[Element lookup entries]
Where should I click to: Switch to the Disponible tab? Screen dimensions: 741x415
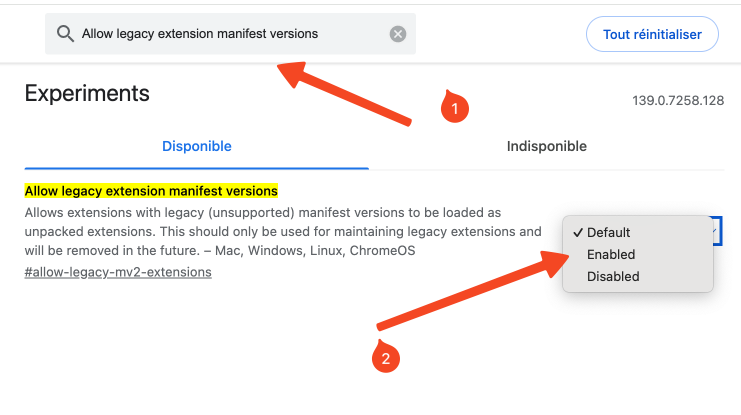(197, 147)
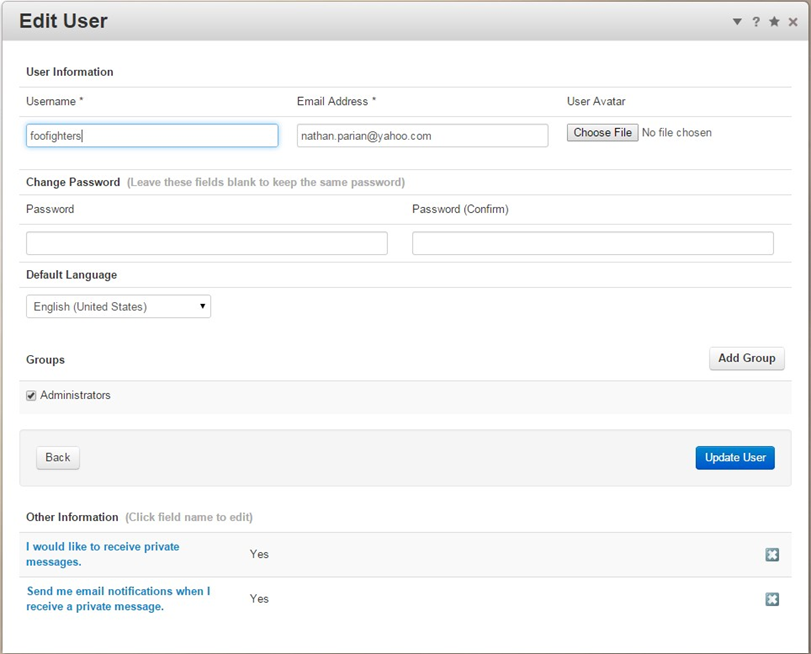This screenshot has height=654, width=811.
Task: Click the Yes value beside private messages
Action: 259,554
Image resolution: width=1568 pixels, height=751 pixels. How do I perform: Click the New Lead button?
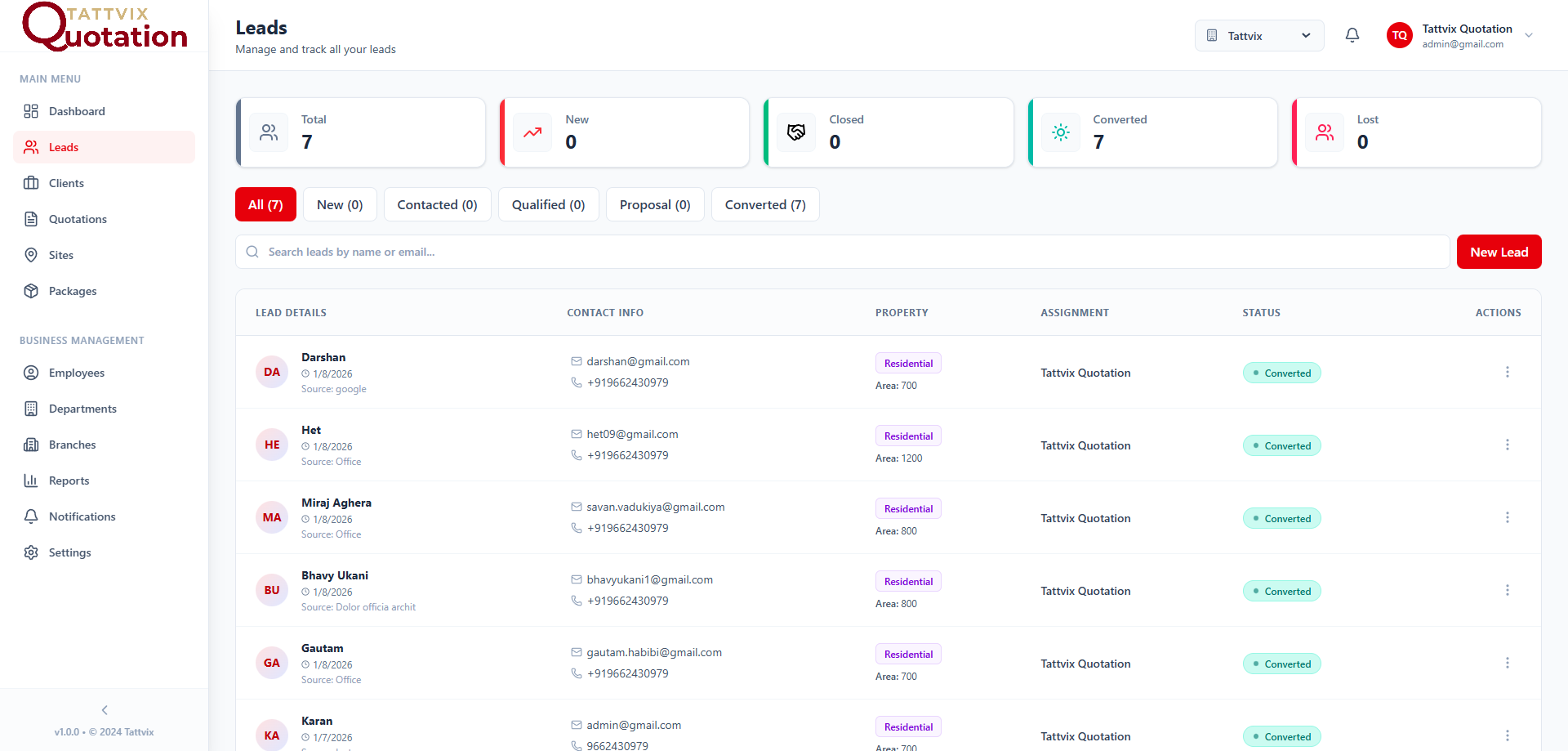pos(1499,252)
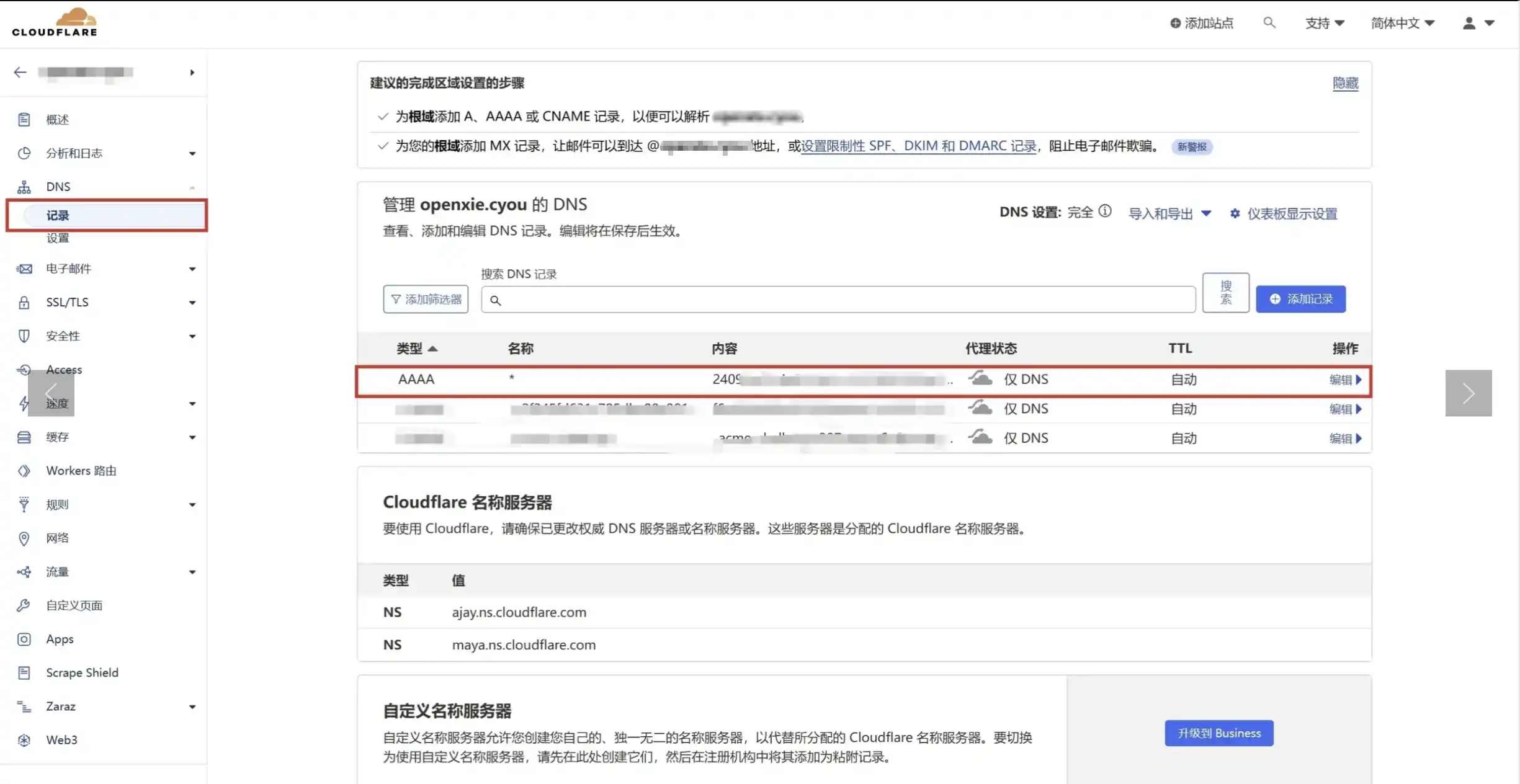Click the info icon next to DNS 设置 完全
1520x784 pixels.
[x=1105, y=212]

* Written request:
Lay out every line of the entries above as a JSON list of strings, one string per line. Skip blank lines and leave out the pictures.

* Task solution:
[
  "Where should I click to: Switch to the Disponible tab? Screen dimensions: 741x415",
  "(197, 147)",
  "This screenshot has height=654, width=811.",
  "Task: Click the Yes value beside private messages",
  "Action: 259,554",
  "Image resolution: width=1568 pixels, height=751 pixels. How do I perform: Click the New Lead button?",
  "pos(1499,252)",
  "Click the info icon next to DNS 设置 完全",
  "1520x784 pixels.",
  "[x=1105, y=212]"
]